Document section:
== Segment start ==
The Crisis editor who'd commissioned the poll, Deal Hudson, led an outreach effort for George W. Bush's presidential campaign; Bush sought wider support from religious voters in part by pledging to knock down barriers to faith-based organizations getting federal contracts. Hudson's reward was to helm the first-ever Catholic advisory committee to the White House. (He stepped down in 2004 from Bush's reelection campaign in the wake of news that he'd "surrendered his tenure" as professor at Fordham University after a student accused him of sexual harassment.) Meanwhile, in 2003 pollster Wagner went to work leading the recently established human trafficking office within the Department of Health and Human Services despite having little relevant experience. "I actually at that time had never heard of human trafficking," he acknowledged in an interview at his office on Capitol Hill, where he now works as a political consultant.
== Segment end ==
[Data records]
== Segment start ==
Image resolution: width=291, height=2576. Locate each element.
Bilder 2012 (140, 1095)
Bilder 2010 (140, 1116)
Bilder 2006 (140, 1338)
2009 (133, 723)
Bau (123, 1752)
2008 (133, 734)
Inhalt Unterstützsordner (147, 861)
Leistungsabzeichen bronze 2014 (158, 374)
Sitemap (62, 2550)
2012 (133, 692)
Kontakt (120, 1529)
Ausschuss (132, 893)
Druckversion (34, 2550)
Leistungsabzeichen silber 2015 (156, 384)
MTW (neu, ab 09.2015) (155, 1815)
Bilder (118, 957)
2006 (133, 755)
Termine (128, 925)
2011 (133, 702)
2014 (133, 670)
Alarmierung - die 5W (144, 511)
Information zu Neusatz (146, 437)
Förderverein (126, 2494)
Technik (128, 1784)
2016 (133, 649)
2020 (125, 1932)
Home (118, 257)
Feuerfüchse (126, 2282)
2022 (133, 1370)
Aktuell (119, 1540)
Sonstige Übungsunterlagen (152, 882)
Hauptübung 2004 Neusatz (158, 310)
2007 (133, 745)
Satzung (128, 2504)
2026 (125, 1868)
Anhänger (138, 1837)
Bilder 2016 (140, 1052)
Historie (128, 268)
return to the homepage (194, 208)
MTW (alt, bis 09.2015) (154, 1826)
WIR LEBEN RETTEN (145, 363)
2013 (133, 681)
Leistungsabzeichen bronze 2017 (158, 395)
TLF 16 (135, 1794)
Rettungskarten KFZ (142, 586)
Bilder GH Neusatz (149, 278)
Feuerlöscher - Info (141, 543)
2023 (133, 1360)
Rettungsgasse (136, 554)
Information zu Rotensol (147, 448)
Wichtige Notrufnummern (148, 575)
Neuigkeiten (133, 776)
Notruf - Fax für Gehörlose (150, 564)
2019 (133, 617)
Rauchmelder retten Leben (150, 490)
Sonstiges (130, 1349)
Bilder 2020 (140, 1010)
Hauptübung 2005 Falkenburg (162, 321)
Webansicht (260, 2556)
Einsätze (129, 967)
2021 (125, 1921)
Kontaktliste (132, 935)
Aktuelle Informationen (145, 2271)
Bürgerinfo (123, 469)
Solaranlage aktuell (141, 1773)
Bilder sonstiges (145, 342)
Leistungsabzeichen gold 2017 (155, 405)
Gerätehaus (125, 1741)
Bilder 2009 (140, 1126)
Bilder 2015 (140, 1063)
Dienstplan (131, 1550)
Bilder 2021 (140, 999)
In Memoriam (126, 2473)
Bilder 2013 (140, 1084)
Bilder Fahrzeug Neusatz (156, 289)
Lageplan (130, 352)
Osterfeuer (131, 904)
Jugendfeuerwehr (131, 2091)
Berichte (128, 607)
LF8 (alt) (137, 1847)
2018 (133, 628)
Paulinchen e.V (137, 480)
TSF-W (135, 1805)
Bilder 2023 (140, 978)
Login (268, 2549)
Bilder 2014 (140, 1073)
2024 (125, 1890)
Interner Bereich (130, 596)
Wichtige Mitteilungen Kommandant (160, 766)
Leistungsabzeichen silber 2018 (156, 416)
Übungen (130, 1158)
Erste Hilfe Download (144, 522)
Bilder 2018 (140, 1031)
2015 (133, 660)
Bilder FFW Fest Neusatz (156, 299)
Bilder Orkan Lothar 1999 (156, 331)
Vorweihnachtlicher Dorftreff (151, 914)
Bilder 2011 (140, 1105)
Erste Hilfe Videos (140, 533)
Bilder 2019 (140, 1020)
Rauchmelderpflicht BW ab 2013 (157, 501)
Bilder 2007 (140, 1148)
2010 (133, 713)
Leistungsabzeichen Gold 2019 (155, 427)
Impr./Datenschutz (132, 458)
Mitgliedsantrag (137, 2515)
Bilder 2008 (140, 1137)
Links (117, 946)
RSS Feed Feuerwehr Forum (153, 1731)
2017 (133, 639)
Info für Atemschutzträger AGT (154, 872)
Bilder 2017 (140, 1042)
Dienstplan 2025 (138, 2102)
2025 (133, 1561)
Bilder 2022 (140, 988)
== Segment end ==
What to do:
a) Answer these questions from the passage on the Crisis poll:
(i) What did Deal Hudson lead for George W. Bush's presidential campaign?
(ii) In what year did Hudson step down from Bush's reelection campaign?
(iii) What did Wagner begin leading in 2003?
b) Pick up the passage on the Crisis poll after its last sentence and keep writing.
The data records are separate material, apart from the passage on the Crisis poll.

Answers for the exercise:
a)
(i) An outreach effort.
(ii) 2004.
(iii) The recently established human trafficking office within the Department of Health and Human Services.

b)
The federal program to help trafficking victims owes its existence to the advocacy of an unusual coalition of evangelical, feminist, and human rights groups in the 1990s. By 1999 they persuaded Congress to hold hearings, in which sex trafficking victims from Nepal, Russia, and Mexico told horrific stories and a State Department official testified that as many as 50,000 women and children were trafficked to America every year.
Rep. Smith and his colleagues responded with legislation that would be endorsed by everyone from Gloria Steinem to the National Association of Evangelicals. It pumped millions of dollars into victim services, prevention, and law enforcement efforts to prosecute ringleaders. But when Wagner took charge of the trafficking office, he discovered that the effort was proving something of a bust: Law enforcement had trouble finding traffickers inside the country to prosecute, and the government was giving hundreds of thousands of dollars to an array of nonprofit groups serving few, if any, victims.
63% of Catholic voters think insurance policies—whether private or government—should cover birth control.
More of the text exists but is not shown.